I arrived safe and sound in Spain almost a week ago, though it seems like a month ago. I actually had very little culture shock. No crying here! I love my host mom. My only complaint is that she feeds me soooooo much, and that's not a bad complaint to have. In Spain, it's rude to not eat everything that is given to you on your plate. I know my mom wouldn't care if I told her I didn't want it, but I'm attempting to do things the spanish way as much as possible. I'm even eating breakfast at 11 am, lunch at 3pm, and dinner at 10pm! I have only seen my host brother for about 2 hours total because he lives with his dad most of the time, but he seems nice.
So far I've been able to understand more Spanish than I expected. My mother and professors speak very clearly, but it can be difficult to talk to people on the street because they speak faster and use slang. I'm not very good at speaking, but I can at least communicate what I'm trying to say.

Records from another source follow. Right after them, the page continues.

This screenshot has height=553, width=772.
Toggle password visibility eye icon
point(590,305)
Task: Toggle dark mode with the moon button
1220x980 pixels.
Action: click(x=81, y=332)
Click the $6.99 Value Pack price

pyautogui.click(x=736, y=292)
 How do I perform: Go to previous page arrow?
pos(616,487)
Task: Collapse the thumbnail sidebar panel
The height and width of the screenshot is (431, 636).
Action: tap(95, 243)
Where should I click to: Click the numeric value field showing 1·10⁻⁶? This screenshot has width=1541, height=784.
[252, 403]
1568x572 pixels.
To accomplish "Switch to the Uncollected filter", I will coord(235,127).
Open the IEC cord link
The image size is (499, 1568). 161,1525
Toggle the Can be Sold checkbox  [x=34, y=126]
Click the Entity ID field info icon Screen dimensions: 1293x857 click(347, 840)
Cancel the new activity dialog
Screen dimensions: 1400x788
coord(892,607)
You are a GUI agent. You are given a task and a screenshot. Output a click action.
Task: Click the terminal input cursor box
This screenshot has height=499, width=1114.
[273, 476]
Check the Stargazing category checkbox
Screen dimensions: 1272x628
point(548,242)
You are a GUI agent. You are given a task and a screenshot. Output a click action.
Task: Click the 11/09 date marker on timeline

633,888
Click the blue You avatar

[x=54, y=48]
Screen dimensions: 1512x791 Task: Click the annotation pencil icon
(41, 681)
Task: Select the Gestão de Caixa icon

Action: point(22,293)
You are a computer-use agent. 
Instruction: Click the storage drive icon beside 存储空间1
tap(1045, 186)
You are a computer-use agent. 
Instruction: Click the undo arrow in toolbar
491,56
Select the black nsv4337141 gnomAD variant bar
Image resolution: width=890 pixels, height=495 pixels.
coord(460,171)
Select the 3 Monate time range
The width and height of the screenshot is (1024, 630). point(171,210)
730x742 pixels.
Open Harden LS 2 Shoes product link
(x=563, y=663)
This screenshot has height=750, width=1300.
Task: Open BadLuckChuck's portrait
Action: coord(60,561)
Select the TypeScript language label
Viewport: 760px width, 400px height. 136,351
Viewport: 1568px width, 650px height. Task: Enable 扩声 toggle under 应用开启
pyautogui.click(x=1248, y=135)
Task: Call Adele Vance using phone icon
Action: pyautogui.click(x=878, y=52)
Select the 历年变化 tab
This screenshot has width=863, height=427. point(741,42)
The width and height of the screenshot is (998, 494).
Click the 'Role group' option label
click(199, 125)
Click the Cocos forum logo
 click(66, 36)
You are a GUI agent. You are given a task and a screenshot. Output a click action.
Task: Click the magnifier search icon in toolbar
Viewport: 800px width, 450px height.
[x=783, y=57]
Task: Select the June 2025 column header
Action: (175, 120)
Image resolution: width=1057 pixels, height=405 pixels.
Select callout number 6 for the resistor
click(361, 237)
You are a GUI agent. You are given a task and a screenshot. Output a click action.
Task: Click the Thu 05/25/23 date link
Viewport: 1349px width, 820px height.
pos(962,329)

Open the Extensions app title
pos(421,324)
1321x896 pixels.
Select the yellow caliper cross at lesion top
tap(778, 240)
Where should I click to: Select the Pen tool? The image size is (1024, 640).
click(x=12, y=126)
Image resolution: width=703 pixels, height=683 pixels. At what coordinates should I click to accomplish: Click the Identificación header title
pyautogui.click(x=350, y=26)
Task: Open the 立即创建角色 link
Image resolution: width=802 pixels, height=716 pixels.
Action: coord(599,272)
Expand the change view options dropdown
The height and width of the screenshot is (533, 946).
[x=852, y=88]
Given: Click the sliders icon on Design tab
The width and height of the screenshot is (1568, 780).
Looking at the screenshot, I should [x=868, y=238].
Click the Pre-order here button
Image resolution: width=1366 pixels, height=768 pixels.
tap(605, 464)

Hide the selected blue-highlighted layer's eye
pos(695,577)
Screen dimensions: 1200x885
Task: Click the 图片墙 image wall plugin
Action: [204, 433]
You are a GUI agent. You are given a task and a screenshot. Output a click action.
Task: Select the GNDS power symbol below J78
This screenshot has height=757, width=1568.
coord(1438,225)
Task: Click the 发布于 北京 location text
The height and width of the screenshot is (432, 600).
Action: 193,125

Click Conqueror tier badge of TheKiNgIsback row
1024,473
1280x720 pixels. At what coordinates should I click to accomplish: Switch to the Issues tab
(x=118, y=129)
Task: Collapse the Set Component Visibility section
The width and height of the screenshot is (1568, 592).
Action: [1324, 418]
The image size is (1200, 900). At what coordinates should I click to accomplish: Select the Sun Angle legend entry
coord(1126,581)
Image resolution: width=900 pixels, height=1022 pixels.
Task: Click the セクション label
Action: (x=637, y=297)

So far, I've only traveled around Alcala (my home city) and Madrid (about 30 minutes from Alcala), though 2 other Butler students and I tried to find our way to a Walmart type store in Madrid on Saturday. We took the bus we were supposed to, but an hour later ended up back where we started. So we got off and asked an old man. He told us how to get to it a completely different way than we were told during orientation. 4 hours later we made it there. Quite an interesting learning experience. If any of you are ever in Spain, DO befriend little old men who will help you find your way. :) We found out later that the first bus makes a complete loop around the city back to where it started and then goes on to the store, so you just have to stay on it when you get back to the beginning. Well, now we know. And have some very hilarious memories!
I have lots more to tell, but won't bore you with too many details. Just know I'm safe, having a good time, and meeting lots of people from lots of different places. Hasta Luego (See you later!)